Holiday Gift Guide 2012
This year, a million books to give about our fair city
Published: November 21, 2012
Longtime readers know that, with every Metro Times gift guide, we make an effort to review as many of the books about Detroit as we can that came out during the last year. Each year, the list has grown, and now, it seems, everybody wants to write about Detroit. There's no way we can review them all. Some of them have come out so close to the holiday season that we could barely scan them, or couldn't obtain them at all. (And, frankly, a few of them were so execrable we didn't want to review them — we're looking at you, Daniel Greenup!) But, doing our darndest to help readers fill that literary stocking with Detroitica, we here try to include as many as we can.
First off, lots of appealing photographic books this year. Among the most impressive is Detroit's Historic Places of Worship, compiled and edited by Marla O. Collum, Barbara E. Krueger and Dorothy Kostuch, with photographs by the talented Dirk Bakker and a foreword by a man who knows a thing or two about architecture in Detroit, John Gallagher. The slightly oversize volume, featuring scores of full-color photographs along with histories of the churches and parishes, delivers on its promise beautifully. Some of the images are so impressive, you can almost hear the pipe organist striking a chord. Another similarly large (11 inches by 8.5 inches to be exact) photographic record is Michael H. Hodges' Michigan's Historic Railroad Stations. From functional depots to monuments to rail travel, Hodges offers excellent photographs of the stations, sets their context in history, shows how some have been repurposed, and, of course, shows how a few have become iconic ruins, including our own beloved Michigan Central Station in Detroit. For the Michigan railfan on your list, you need read no further.

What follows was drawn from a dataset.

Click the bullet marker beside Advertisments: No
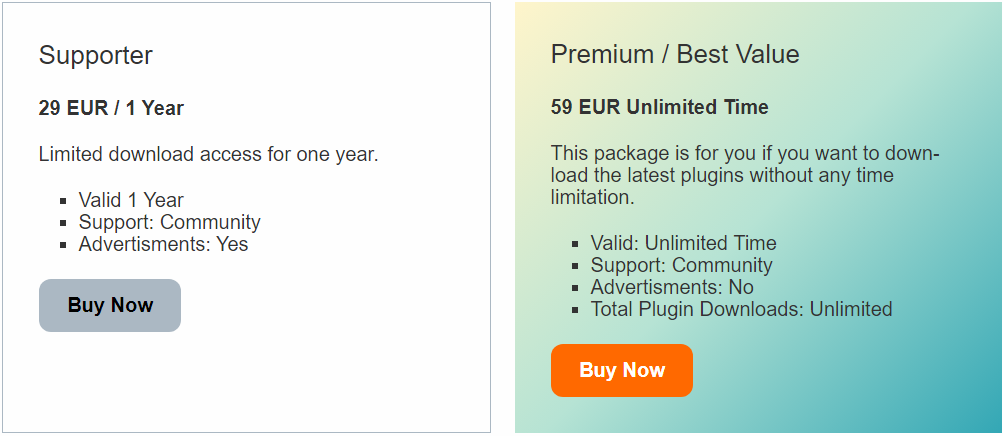The image size is (1003, 436). [576, 288]
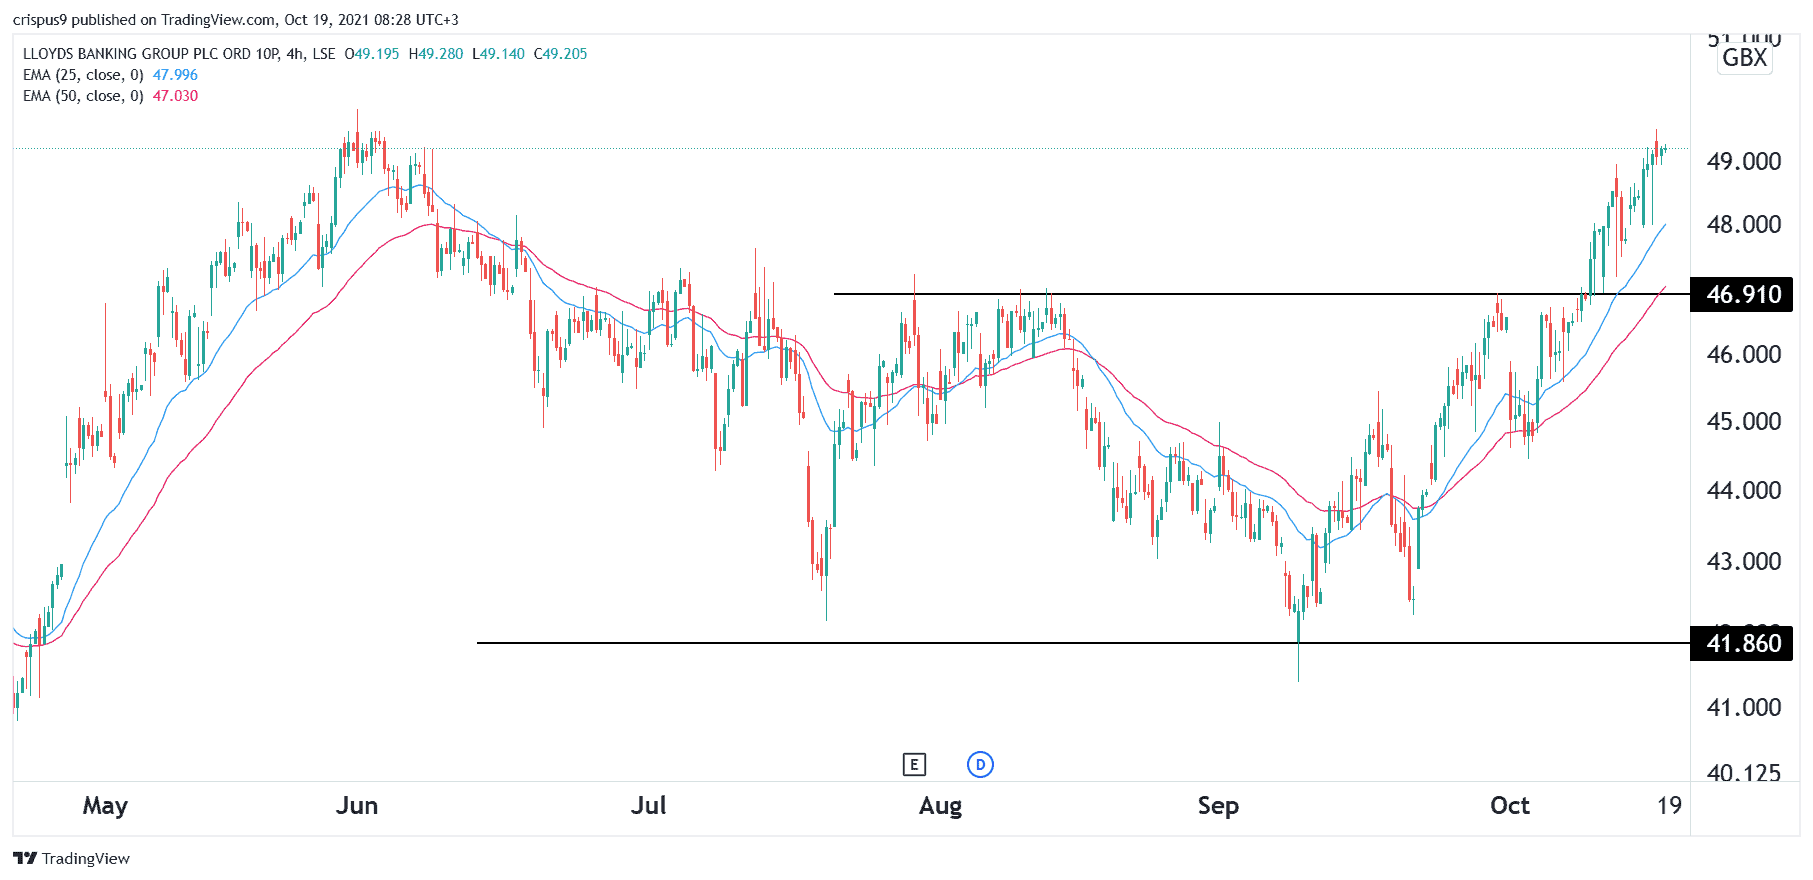Select the 46.910 price level label
The height and width of the screenshot is (880, 1813).
tap(1741, 295)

Then come the smaller-format photo histories of the Images of America series, which usually sell for around $22 and tell the tale of some particular niche in the history of a given place. We received two of them this year, one of which was Detroit's Historic Water Works Park by Michael Daisy, a fascinating look at how Water Works Park went from one of the city's most popular recreation areas, with gaudy views, ambitious landscaping, stunning floral displays and first-rate architecture, to a place completely closed to the public. The other book, Detroit's Cass Corridor, is an interesting look back on that parcel of land between Cass and Third, from Michigan Avenue north, and the many lives it has led, from home of the gentry to home for Southern transplants to bastion of redevelopment under the "Midtown" banner. Unfortunately, some rookie errors (Allen Schaerges is the Mayor of Cass Corridor, not the Dally, and the owners of City Bird are the Linns, not the Lims) cast doubt upon the book's general accuracy. That said, the pictures of, say, Third Avenue in the 1960s, with all the buildings occupied and business signs blazing, will lift your eyebrows off your forehead.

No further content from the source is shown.